How to Debate in Class

The reality is that most students (and people for that matter) won't speak out. It's called human nature and it was recognized in the Declaration of Independence: "...all experience hath shewn that mankind are more disposed to suffer, while evils are sufferable than to right themselves by abolishing the forms to which they are accustomed."

While you might feel alone when debating a teacher, professor, or other students in a high school or college class, rest assured that there are more people than you think who agree with you. Remember the oft-repeated words of someone who knew a bit about speaking out, Sam Adams: "It does not require a majority to prevail, but rather an irate, tireless minority keen to set brushfires in people's minds."

That said, you don't want to end up being "that guy." We've all been there in class when the same guy debates every point the professor makes and ends up disrupting class and being annoying. Rather than getting other students to rethink their positions, they tune that guy out. Don't be that guy.

Remember: your goal for debating is to be respectable and credible, and ultimately to expose students to the ideas of freedom.
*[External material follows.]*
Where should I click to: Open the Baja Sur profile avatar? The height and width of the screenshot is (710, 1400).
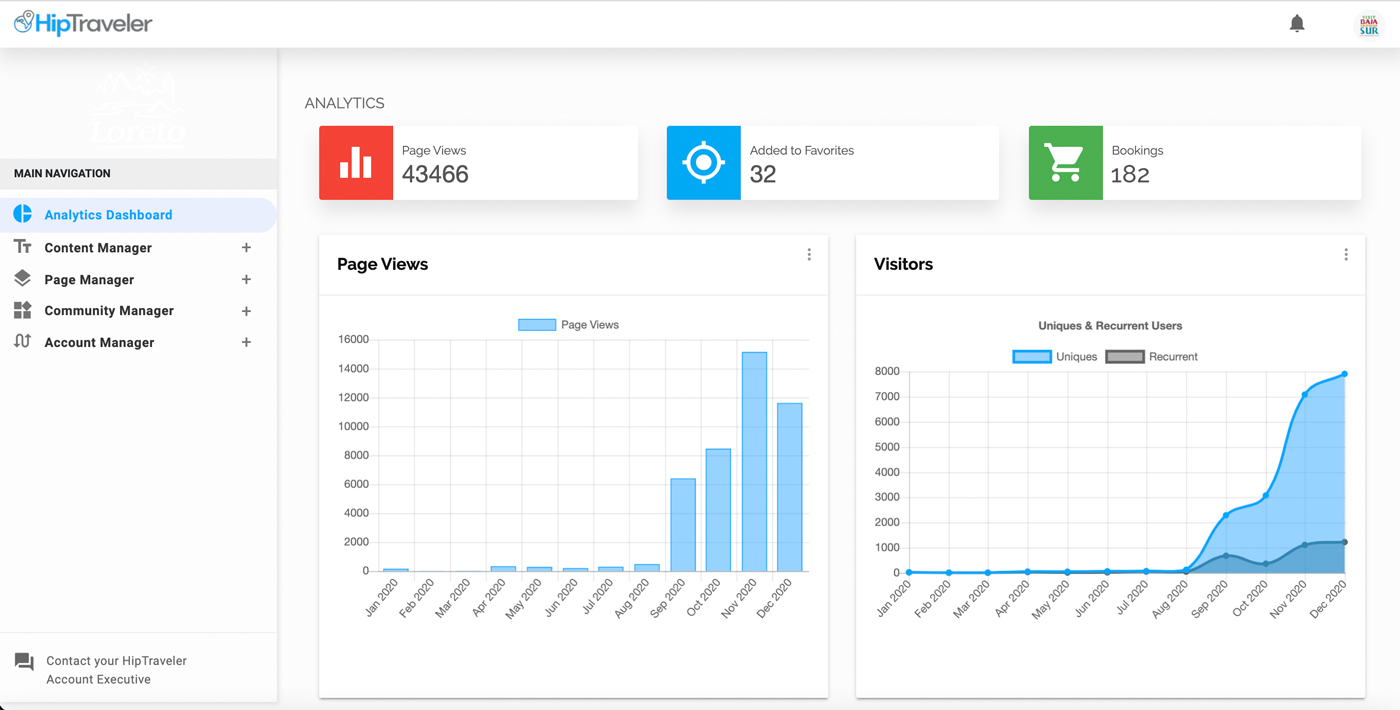1368,25
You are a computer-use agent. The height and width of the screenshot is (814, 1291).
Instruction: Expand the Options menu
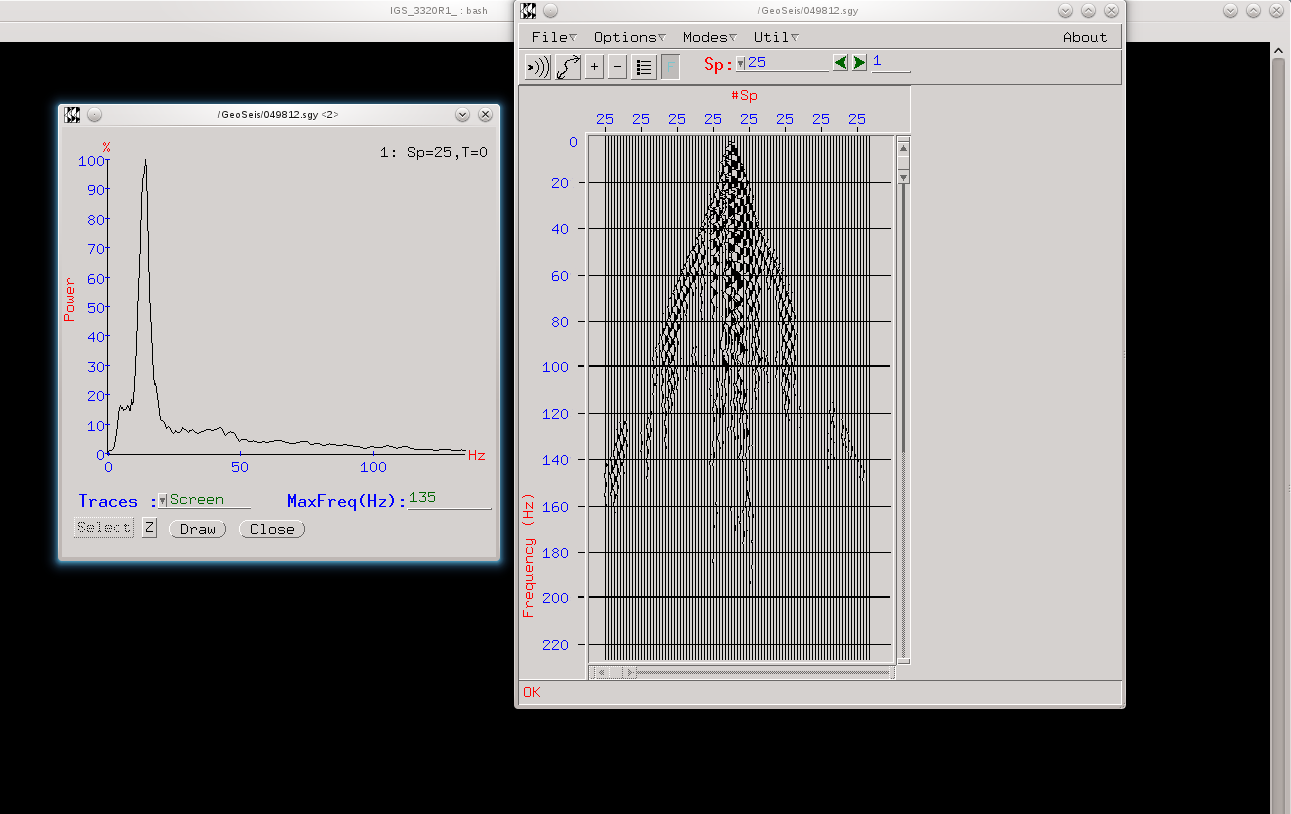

You are not likely to be able to defeat your teachers or professors. Sorry. They are the establishment. They also hold your grades in their iron grips. They've been doing this for years, and they know how to debate you. They probably have heard some of your arguments before. In fact, many professors have been trained through their education to know how to dismiss you and your ideas.

Don't lose heart. Just because teachers and professors know how to make someone look bad or are skilled at debate, doesn't mean they're right. History shows that many in academia have embraced some horrible ideas like eugenics, fascism, Marxism, and others that unleashed great evil on the world. And that is why we fight.

Some Rules for Debating

1) Debate on your terms. Don't wade into every fight. Pick your fights and be smart about them.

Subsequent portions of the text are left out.